One form this takes is the Trudeau government's Bill C-92, which is legislation to overhaul the Indigenous child welfare system. The bill is currently before the Standing Senate Committee on Aboriginal Peoples, which tabled its report on May 13. The bill is promoted as a means to tackle the overrepresentation of First Nations, Métis and Inuit children in foster care ostensibly by handing over control of services to Indigenous governments. But First Nation chiefs from British Columbia, Alberta, Saskatchewan and Ontario say the bill does not respect First Nations' sovereignty and future generations. One of the problems, they say, is that funding under the new legislation will still be given to provinces rather than First Nations.

"Until the provinces are out of the picture, nothing will change," said Chief Craig Makinow of Ermineskin Cree Nation, south of Edmonton. "It should be a bilateral process with the federal government, and the province shouldn't be involved at all in this whole drafting of this legislation," he said.


Demonstration against Bill C-92 in Winnipeg, May 10, 2019.

Related to this, on May 16, APTN released a 2012 video which highlighted the issue of sexual abuse suffered by young people, particularly Indigenous girls, in the foster-care system. The video shows an officer of the Royal Canadian Mounted Police interrogating a young Indigenous woman disclosing sexual abuse in BC foster care. In the video, the officer can be heard asking her questions, including whether she was "at all turned on [...] even a little bit" during the abuse she is describing.
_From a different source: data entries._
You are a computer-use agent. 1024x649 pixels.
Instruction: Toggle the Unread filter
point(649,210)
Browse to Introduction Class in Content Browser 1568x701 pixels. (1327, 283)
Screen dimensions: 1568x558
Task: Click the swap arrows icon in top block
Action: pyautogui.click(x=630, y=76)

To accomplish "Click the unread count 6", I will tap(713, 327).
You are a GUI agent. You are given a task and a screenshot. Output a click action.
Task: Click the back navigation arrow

At least 109 girls were victims of sexualized violence while in government foster care, 74 of them Indigenous, a 2016 report by BC's then-child representative Mary Ellen Turpel-Lafond said. The case of the teen in the 2012 video released by APTN was among them. Following the video's release, Turpel-Lafond said the video is far from an isolated case, noting that provincial and federal politicians know well there has been "major difficulty" with this issue for some time.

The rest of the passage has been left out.